(begin)

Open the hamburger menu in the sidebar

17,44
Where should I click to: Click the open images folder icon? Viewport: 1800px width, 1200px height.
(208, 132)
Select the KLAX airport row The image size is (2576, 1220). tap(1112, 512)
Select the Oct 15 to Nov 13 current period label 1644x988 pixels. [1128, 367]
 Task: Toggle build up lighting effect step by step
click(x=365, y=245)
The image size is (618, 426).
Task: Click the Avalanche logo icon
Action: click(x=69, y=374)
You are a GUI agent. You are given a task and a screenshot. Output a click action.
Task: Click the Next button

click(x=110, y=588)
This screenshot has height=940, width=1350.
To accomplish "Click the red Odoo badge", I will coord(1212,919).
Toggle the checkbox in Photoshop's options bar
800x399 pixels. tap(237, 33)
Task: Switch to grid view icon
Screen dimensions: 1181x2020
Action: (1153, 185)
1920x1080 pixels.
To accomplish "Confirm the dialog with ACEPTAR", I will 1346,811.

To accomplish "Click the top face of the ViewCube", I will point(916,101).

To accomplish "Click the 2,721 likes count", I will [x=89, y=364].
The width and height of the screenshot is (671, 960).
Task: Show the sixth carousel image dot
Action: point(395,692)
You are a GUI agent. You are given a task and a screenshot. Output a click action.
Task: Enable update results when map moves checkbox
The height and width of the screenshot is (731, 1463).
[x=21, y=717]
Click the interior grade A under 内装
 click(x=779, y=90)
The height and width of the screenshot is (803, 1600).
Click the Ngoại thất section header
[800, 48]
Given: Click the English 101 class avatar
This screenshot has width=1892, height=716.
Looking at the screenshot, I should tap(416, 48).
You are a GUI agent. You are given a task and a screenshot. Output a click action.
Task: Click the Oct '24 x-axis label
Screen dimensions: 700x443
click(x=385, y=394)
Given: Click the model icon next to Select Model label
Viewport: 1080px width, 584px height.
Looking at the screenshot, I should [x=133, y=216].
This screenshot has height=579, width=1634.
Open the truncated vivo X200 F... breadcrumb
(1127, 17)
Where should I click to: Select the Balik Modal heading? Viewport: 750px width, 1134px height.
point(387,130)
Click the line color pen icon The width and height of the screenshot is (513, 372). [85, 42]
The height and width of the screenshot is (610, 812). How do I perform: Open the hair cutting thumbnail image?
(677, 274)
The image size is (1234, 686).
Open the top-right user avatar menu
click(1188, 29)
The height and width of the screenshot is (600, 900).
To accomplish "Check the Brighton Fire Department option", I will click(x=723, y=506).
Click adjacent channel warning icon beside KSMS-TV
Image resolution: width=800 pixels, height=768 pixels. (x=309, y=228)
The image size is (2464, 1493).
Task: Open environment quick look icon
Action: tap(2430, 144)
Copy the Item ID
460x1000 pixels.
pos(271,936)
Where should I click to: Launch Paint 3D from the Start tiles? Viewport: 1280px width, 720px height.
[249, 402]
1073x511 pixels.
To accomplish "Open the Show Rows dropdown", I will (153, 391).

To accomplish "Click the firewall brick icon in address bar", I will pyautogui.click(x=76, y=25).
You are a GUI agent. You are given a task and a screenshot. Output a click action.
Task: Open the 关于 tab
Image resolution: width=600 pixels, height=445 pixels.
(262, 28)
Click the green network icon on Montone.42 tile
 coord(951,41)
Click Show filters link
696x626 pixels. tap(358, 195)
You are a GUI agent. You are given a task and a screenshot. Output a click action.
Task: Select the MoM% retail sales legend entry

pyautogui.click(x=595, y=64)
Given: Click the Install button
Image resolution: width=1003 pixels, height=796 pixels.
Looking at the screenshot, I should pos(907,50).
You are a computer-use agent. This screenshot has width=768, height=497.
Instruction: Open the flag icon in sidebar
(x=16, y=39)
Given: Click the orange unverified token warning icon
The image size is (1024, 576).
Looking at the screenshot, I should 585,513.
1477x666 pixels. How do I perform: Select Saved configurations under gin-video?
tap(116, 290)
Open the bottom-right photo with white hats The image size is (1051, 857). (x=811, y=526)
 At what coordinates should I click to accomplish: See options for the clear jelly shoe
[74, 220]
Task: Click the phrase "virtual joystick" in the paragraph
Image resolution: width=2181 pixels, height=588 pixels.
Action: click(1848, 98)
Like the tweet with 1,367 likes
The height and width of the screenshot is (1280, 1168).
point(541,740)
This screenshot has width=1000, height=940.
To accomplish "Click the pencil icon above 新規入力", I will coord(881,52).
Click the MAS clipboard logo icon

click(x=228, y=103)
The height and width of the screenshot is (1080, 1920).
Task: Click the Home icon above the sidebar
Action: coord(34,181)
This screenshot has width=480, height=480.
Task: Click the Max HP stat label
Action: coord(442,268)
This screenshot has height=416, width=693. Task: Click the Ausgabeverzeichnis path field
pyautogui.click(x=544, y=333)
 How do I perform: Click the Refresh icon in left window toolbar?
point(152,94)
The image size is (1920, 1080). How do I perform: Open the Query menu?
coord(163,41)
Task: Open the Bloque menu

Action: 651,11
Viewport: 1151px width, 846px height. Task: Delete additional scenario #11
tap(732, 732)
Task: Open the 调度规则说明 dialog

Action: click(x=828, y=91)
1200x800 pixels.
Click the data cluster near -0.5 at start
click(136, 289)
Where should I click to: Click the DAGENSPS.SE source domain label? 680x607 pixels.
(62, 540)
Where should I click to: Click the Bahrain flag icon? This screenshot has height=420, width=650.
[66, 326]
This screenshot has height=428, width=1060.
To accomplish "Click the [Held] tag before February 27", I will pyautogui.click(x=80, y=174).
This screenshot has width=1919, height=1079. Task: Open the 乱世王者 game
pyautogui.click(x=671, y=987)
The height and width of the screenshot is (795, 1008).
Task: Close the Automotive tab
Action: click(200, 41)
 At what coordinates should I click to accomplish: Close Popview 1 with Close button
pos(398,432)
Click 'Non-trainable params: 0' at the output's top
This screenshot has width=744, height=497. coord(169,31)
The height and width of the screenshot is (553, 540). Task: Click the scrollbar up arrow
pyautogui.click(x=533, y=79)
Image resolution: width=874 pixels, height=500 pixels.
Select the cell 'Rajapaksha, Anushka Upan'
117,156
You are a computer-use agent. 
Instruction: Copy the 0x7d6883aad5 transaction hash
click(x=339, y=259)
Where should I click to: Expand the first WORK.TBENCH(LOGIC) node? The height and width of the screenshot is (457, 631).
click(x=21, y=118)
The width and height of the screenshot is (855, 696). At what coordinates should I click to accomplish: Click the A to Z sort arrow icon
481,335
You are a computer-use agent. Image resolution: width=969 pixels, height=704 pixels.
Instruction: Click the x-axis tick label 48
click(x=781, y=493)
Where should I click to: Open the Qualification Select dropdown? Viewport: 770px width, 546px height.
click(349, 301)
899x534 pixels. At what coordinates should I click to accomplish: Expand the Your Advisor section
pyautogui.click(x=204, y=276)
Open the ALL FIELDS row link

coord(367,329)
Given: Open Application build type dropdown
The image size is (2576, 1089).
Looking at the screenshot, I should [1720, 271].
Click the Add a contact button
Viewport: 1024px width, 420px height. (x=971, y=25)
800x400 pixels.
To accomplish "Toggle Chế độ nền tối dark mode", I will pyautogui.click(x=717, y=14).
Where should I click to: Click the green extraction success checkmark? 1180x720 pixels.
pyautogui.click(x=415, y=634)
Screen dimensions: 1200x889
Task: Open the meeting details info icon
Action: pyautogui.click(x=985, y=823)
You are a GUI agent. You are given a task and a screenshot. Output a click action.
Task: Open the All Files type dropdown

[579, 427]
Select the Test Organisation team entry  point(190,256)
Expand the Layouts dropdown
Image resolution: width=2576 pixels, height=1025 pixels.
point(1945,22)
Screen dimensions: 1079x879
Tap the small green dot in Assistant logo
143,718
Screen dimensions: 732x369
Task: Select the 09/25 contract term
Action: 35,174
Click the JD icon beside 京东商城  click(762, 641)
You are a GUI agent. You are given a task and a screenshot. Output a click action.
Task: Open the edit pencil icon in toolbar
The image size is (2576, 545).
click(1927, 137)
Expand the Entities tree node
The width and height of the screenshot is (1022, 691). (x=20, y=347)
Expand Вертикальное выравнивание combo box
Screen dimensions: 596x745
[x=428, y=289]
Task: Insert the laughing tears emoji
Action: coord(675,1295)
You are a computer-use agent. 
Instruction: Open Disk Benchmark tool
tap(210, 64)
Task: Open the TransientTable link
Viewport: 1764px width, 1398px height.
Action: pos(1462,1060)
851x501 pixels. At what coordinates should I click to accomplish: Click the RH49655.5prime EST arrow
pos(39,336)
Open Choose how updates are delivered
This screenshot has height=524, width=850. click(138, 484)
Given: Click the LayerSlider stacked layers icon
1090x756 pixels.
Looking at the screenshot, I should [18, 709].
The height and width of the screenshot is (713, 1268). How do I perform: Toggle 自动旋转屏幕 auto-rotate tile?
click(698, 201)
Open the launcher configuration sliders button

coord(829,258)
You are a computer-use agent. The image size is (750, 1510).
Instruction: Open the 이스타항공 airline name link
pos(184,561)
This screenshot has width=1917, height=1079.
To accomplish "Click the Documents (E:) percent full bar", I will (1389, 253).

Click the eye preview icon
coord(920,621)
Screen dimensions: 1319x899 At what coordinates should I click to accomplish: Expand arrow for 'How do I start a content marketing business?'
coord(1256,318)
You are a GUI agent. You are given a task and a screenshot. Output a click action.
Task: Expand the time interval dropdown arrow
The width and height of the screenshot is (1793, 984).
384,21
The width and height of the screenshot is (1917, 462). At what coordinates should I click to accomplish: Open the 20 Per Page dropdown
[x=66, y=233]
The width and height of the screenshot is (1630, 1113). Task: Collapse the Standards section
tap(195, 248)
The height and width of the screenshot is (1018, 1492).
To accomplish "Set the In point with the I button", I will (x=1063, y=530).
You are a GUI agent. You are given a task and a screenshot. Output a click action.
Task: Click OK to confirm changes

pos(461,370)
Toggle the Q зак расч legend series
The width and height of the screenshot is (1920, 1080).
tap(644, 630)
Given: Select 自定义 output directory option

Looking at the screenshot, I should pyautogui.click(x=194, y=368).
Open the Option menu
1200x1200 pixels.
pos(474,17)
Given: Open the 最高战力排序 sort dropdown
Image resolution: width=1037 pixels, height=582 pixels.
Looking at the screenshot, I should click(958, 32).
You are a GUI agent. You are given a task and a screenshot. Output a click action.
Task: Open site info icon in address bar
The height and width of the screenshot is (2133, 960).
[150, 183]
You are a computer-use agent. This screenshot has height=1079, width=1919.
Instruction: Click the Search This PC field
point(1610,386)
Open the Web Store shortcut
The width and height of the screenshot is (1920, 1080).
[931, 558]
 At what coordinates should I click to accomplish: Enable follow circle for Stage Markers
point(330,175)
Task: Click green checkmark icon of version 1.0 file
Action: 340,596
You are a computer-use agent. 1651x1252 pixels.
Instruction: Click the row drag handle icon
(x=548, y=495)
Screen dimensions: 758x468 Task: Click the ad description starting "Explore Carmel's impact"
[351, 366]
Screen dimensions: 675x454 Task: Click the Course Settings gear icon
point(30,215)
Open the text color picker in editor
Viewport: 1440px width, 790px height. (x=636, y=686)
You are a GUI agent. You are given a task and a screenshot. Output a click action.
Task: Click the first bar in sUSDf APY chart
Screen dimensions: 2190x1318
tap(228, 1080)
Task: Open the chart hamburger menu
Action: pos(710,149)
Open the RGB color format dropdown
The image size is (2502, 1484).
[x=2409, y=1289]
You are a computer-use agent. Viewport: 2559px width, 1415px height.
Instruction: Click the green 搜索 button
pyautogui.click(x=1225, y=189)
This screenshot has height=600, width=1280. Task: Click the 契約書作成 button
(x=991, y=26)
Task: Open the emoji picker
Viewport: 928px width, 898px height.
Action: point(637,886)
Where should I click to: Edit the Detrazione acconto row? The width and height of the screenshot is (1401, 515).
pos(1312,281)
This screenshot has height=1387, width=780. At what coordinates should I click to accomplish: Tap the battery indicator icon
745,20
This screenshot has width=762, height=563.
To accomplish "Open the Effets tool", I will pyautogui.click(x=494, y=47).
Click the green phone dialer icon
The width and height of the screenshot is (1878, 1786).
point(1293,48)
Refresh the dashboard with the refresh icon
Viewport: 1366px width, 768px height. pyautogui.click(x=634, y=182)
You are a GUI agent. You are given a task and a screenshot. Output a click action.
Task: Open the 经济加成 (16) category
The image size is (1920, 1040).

(end)

▸ DESCRIPTION OF THE TASK:
Please copy the listing above word for word, beginning at its first line and stopping after the line that has "click(x=385, y=394)".

▸ THE REPLY:
Open the hamburger menu in the sidebar

17,44
Where should I click to: Click the open images folder icon? Viewport: 1800px width, 1200px height.
(208, 132)
Select the KLAX airport row The image size is (2576, 1220). tap(1112, 512)
Select the Oct 15 to Nov 13 current period label 1644x988 pixels. [1128, 367]
 Task: Toggle build up lighting effect step by step
click(x=365, y=245)
The image size is (618, 426).
Task: Click the Avalanche logo icon
Action: click(x=69, y=374)
You are a GUI agent. You are given a task and a screenshot. Output a click action.
Task: Click the Next button

click(x=110, y=588)
This screenshot has height=940, width=1350.
To accomplish "Click the red Odoo badge", I will coord(1212,919).
Toggle the checkbox in Photoshop's options bar
800x399 pixels. tap(237, 33)
Task: Switch to grid view icon
Screen dimensions: 1181x2020
Action: (1153, 185)
1920x1080 pixels.
To accomplish "Confirm the dialog with ACEPTAR", I will 1346,811.

To accomplish "Click the top face of the ViewCube", I will point(916,101).

To accomplish "Click the 2,721 likes count", I will [x=89, y=364].
The width and height of the screenshot is (671, 960).
Task: Show the sixth carousel image dot
Action: point(395,692)
You are a GUI agent. You are given a task and a screenshot. Output a click action.
Task: Enable update results when map moves checkbox
The height and width of the screenshot is (731, 1463).
[x=21, y=717]
Click the interior grade A under 内装
 click(x=779, y=90)
The height and width of the screenshot is (803, 1600).
Click the Ngoại thất section header
[800, 48]
Given: Click the English 101 class avatar
This screenshot has width=1892, height=716.
Looking at the screenshot, I should tap(416, 48).
You are a GUI agent. You are given a task and a screenshot. Output a click action.
Task: Click the Oct '24 x-axis label
Screen dimensions: 700x443
click(x=385, y=394)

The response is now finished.